Back in the 1900s, when my friends and I were growing up relatively unplugged and easily entertained, we often played Mad Libs, a word game that prompted players to fill in the blanks of a half-completed story with random nouns, verbs, and adjectives. The result was always a creative and non-sensical tale that illustrated the power of word choice and surprise.

 

Fast-forward to the early 21st century, when I was no longer playing Mad Libs but was reading story submissions for literary magazines and writing my own fiction. At the time, I was having little luck getting published and also stumped by how many submissions I read for The Sun Magazine and The Carolina Quarterly (and later, while studying at Spalding, The Louisville Review) that were beautifully written but minimally compelling. I began to realize that scores of decent writers were taking too long to get to the point or serve up conflict. Too many 10-page stories, my own included, were getting interesting on page six or seven. 

 

As a submissions reader (who hated sending rejections) and a writer (who hated receiving them), I decided to start dissecting award-winning short stories to determine what they were doing differently. After intently reading several prize anthologies, I could see that successful stories were using tension wisely by using tension immediately. Time and again, these authors were cutting right to the chase, and even better, right to the quick, with bold beginnings. Their first words were either delightful or distressing, and instead of intricately building to action, the stories were, from the get-go, throwing readers into the thick of things.

 

These riveting opening paragraphs often packed lots into a small space: characters (main and supporting), inciting incidents, nemeses, idiosyncrasies, imagery. In addition, what wasn’t included was just as interesting as what was. Motives, outcomes, escape plans, personal histories—these were often nonexistent. What was left unsaid added to the tension of what was. There was incentive to turn the page.

→ Brief 1:
Switch each "screenshot" to "image" in the records, giving back everything from the start of the records down to the line containing "(x=1395, y=34)" with nothing else changed.
The text and the records have nothing to do with each other.

→ Task material:
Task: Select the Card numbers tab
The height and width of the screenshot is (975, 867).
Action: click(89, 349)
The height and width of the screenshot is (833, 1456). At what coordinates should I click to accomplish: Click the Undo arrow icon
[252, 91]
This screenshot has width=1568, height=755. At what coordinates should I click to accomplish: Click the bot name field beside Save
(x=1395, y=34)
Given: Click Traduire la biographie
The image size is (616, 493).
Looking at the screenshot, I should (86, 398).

→ Brief 2:
Say whether each statement agrees with the text on story openings, answering yes or no and quoting the deciding words: (a) The writer read submissions for The Sun Magazine. (b) Many 10-page stories only became interesting on page nine. (c) The strong opening paragraphs usually spelled out the characters' personal histories.

→ Solution 1:
Task: Select the Card numbers tab
The height and width of the image is (975, 867).
Action: click(89, 349)
The height and width of the image is (833, 1456). At what coordinates should I click to accomplish: Click the Undo arrow icon
[252, 91]
This image has width=1568, height=755. At what coordinates should I click to accomplish: Click the bot name field beside Save
(x=1395, y=34)

→ Solution 2:
(a) Yes: "how many submissions I read for The Sun Magazine and The Carolina Quarterly"
(b) No: "Too many 10-page stories, my own included, were getting interesting on page six or seven."
(c) No: "Motives, outcomes, escape plans, personal histories—these were often nonexistent."